Tod einer Basketball-Ikone: „Meine Generation verbindet mit Kobe Bryant ganz viel“

hzKommentar

Die Nachricht schockte am Sonntagabend viele: Kobe Bryant, Basketball-Legende aus den USA, ist bei einem Helikopterunglück gestorben. Auch unseren Autoren ließ diese Meldung nicht kalt.

Olfen

, 26.01.2020, 23:10 Uhr / Lesedauer: 1 min

Der Tod von Kobe Bryant, der am Sonntagabend bekannt wurde, hat eigentlich nichts in einer wöchentlich erscheinenden Lokalsport-Kolumne verloren. Ich tue es heute trotzdem. Denn der Tod von Kobe Bryant, der bei einem Helikopter-Absturz ums Leben kam, trifft.

In meinem Zimmer – ich bin im Jahrgang 1990 geboren – hing ein Bravo-Sport-Poster von Kobe Bryant neben Michael Ballack, Dirk Nowitzki und Didier Drogba. Obwohl ich nie ein Spiel live von ihm sah, war er irgendwie ein Jugendidol, der faszinierte und unheimlich cool war.

Vor allem meine Generation verbindet mit Kobe Bryant ganz viel: Aus der Distanz Kobe mit seinen treffsicheren Würfen. Unter dem Korb Shaquille O’Neal. Zusammen bildeten sie ein Basketball-Duo in der NBA, das um die Jahrtausendwende absolute Weltklasse war – und prägte.
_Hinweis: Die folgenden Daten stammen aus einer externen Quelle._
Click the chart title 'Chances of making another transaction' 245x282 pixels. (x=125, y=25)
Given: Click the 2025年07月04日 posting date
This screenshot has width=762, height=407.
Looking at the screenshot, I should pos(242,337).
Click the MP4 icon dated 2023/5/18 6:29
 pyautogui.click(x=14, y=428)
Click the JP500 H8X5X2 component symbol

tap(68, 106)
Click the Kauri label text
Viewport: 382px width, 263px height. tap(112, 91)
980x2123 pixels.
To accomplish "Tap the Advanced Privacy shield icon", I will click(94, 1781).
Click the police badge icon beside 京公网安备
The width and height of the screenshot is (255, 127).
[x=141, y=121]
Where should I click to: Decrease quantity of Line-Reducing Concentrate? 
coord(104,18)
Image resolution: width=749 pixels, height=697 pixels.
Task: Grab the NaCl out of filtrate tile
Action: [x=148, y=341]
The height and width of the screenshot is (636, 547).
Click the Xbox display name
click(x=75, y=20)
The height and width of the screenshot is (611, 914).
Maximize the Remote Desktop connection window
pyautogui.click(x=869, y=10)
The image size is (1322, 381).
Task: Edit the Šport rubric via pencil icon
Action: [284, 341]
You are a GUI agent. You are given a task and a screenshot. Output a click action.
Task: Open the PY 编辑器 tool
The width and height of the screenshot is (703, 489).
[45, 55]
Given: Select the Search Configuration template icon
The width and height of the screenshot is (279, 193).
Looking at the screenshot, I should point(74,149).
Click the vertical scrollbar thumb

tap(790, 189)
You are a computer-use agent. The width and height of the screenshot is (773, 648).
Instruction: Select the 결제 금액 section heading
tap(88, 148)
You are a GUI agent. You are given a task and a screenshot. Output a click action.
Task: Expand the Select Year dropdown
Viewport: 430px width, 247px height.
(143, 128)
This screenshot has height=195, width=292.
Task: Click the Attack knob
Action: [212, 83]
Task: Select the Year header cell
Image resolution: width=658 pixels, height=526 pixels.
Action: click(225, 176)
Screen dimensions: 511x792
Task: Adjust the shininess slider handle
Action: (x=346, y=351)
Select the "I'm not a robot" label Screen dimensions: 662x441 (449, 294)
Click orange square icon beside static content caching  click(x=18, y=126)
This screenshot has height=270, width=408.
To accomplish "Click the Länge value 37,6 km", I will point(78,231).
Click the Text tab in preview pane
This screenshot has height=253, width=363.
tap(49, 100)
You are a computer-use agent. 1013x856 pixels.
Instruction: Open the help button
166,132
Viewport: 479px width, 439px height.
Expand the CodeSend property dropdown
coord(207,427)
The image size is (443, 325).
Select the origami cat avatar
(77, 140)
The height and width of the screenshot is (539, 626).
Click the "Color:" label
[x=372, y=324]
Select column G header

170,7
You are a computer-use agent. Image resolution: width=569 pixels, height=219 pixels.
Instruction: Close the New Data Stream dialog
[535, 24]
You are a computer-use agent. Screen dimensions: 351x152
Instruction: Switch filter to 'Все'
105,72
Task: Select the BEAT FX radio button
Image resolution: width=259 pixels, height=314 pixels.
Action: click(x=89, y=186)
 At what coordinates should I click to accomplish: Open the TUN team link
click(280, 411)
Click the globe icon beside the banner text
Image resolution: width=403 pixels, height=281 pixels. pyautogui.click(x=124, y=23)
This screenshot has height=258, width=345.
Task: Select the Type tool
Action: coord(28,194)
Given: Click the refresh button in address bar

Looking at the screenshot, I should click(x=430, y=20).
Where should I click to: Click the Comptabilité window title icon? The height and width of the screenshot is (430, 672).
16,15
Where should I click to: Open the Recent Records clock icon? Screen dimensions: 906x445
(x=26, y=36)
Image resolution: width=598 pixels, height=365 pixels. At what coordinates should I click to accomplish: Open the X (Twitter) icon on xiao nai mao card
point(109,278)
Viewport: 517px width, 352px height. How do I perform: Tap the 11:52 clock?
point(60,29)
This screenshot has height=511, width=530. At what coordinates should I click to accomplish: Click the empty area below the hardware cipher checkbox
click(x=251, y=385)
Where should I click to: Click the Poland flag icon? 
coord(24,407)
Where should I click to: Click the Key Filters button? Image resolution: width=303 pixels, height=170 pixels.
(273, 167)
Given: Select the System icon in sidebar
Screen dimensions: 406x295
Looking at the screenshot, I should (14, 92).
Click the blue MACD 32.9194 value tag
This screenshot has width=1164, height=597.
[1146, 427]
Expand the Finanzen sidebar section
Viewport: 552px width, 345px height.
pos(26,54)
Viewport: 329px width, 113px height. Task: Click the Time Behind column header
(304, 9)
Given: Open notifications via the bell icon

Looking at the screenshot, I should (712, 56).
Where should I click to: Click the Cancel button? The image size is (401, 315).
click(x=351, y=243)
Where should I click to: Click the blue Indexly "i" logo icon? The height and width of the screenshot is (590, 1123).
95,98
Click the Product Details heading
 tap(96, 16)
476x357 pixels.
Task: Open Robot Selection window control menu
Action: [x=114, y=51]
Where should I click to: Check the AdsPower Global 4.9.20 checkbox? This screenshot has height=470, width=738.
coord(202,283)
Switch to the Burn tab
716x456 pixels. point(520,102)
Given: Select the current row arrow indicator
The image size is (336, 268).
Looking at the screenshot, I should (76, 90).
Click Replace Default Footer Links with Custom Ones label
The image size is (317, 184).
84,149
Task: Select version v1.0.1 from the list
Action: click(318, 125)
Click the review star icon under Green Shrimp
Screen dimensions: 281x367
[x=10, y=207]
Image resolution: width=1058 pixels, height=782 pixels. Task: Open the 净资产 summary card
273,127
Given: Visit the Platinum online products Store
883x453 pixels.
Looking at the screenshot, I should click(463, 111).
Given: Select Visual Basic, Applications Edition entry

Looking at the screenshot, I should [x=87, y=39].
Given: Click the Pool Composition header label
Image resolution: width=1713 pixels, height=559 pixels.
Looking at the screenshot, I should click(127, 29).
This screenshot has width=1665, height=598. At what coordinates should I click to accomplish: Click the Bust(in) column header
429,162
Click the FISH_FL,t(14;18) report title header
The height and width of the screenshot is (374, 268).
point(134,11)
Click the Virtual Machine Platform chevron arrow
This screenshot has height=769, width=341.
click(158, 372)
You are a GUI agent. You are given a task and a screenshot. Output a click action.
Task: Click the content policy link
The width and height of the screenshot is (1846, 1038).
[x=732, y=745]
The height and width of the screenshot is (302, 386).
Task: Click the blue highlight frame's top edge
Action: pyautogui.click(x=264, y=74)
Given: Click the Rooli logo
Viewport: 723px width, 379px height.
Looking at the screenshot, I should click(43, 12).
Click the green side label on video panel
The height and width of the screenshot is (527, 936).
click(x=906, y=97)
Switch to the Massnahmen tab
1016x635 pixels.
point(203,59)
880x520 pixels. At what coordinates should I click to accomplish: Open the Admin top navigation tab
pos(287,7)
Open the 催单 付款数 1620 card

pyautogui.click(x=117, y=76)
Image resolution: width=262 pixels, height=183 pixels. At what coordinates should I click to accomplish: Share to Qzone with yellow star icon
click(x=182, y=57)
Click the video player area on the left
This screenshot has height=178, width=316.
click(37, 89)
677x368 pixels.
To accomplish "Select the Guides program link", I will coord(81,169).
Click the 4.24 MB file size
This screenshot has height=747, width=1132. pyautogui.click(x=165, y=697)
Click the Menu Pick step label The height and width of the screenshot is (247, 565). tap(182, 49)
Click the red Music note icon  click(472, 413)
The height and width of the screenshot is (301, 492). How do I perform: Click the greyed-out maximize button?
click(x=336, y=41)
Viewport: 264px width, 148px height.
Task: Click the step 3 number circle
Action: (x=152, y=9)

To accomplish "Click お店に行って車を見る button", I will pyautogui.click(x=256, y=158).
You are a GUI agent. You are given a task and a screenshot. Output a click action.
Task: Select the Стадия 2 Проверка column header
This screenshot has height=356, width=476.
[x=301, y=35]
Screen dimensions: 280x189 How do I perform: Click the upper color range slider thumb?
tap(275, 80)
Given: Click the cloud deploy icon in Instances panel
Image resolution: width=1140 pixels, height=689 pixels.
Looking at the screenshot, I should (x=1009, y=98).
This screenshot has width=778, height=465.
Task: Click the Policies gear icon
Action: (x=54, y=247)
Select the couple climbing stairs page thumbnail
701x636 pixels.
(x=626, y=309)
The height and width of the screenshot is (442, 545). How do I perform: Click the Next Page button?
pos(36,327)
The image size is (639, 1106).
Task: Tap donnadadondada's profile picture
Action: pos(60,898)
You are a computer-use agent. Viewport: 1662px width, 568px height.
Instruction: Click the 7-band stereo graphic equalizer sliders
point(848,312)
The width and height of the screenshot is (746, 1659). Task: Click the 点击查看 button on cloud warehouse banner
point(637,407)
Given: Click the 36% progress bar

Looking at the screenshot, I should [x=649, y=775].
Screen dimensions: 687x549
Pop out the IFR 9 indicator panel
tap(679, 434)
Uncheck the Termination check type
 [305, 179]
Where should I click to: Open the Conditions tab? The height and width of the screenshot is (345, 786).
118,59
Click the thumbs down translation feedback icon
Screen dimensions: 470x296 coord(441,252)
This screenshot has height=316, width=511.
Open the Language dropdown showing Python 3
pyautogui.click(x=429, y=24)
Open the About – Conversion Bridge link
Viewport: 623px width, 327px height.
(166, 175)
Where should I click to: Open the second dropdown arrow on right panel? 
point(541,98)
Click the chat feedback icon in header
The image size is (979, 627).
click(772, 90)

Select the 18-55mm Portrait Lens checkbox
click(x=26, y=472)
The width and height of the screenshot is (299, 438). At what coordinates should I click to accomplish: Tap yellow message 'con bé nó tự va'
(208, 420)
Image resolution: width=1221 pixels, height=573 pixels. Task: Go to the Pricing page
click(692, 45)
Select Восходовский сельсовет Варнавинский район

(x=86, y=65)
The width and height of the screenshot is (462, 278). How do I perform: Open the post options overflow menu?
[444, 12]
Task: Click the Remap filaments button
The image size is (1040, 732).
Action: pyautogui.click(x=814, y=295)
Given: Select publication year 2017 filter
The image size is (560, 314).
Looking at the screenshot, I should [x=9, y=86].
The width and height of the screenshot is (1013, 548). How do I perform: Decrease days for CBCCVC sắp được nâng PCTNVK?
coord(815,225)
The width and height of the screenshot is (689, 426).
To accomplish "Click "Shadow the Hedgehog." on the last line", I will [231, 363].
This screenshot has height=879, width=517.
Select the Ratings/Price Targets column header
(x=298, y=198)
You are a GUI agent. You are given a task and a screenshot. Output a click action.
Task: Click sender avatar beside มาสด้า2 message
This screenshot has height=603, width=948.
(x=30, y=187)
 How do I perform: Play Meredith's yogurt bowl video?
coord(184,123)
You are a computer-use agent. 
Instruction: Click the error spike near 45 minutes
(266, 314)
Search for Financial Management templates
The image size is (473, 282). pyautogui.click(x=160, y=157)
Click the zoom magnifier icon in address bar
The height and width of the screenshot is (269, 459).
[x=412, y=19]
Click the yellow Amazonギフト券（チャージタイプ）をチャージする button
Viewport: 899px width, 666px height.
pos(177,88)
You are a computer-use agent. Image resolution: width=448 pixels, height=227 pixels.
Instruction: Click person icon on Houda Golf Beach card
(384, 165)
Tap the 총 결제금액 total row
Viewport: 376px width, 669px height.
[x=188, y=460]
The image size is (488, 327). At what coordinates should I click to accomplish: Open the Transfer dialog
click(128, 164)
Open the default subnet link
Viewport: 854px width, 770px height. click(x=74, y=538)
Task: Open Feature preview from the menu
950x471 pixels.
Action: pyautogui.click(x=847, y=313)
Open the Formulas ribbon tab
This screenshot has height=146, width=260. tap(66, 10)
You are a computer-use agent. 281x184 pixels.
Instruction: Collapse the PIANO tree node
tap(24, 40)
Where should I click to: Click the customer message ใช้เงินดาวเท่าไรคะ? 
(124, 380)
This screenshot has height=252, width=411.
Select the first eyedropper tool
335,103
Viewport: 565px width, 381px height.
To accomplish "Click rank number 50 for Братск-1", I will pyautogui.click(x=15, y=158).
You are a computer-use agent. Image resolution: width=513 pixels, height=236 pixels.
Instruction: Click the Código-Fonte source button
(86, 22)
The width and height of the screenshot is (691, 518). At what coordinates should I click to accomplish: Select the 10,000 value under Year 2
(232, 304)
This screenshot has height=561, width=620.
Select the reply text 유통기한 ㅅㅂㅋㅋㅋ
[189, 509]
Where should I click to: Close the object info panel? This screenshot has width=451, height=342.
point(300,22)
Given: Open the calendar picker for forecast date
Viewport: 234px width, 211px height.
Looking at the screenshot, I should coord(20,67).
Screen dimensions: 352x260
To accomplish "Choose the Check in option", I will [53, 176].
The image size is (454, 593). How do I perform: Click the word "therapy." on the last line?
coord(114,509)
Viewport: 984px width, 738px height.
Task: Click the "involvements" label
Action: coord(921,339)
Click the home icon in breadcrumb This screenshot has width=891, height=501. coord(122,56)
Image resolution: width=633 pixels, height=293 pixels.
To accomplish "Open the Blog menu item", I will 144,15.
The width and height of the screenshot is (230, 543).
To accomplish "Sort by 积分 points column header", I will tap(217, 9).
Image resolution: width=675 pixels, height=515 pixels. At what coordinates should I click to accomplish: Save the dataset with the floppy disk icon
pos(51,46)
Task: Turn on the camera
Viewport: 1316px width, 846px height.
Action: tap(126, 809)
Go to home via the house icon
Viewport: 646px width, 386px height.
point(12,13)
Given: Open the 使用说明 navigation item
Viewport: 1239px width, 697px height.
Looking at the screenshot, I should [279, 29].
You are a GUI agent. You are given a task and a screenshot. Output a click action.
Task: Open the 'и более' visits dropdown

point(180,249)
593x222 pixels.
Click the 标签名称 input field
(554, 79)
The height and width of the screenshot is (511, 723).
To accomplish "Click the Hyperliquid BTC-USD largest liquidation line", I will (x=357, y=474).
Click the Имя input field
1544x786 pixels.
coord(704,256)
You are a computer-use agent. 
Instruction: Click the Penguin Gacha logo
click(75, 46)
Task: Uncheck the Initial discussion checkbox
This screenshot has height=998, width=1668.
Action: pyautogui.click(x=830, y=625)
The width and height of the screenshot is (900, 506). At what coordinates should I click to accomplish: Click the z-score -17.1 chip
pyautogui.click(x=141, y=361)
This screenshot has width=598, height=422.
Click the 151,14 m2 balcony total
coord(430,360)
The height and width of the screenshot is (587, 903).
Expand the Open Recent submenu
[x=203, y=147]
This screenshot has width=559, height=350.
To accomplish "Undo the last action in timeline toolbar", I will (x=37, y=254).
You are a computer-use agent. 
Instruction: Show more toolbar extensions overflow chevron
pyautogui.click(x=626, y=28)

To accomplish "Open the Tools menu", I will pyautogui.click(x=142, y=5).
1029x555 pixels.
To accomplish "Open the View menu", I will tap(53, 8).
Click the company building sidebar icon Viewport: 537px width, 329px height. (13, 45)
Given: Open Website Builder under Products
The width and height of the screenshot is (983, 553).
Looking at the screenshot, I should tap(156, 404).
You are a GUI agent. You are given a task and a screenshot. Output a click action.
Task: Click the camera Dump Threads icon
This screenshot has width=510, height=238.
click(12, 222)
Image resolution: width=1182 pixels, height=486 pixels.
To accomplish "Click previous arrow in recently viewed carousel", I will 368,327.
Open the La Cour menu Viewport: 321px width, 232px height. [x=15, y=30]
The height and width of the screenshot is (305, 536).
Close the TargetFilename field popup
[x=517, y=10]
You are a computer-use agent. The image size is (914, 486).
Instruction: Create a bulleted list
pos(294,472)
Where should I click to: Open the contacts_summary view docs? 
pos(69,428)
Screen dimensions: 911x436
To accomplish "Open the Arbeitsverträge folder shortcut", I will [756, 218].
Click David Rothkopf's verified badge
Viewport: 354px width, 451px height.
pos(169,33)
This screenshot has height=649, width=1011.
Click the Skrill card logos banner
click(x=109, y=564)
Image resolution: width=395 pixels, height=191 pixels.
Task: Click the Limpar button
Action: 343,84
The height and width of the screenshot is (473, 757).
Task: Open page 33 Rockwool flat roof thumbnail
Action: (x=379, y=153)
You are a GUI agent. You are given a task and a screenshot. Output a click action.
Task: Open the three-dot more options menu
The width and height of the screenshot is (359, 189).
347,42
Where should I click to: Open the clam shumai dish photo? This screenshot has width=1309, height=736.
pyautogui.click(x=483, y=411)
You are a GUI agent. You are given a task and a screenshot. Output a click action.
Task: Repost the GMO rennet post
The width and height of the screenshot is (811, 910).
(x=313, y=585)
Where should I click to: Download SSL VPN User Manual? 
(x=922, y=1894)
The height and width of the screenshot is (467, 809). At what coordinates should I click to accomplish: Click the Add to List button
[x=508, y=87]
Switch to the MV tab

In meiner Klasse traten die Jungs auch seinetwegen in den örtlichen Basketballverein ein, kauften sich Trikots der Los Angeles Lakers, um sie im Sportunterricht stolz vorzuführen. Meistens war ja eine plattgetretene Dose auf dem Schulhof das Spielgerät, das wir versuchten, zwischen zwei Rucksäcken hindurchzuschießen. Aber wenn Basketball auf dem Plan stand, dann wollte jeder sein wie er: Kobe. Er war eine Ikone und ein Star für uns. Und deshalb lässt mich die Nachricht auch nicht ganz kalt. Die Redaktion verlasse ich am Abend mit Gänsehaut.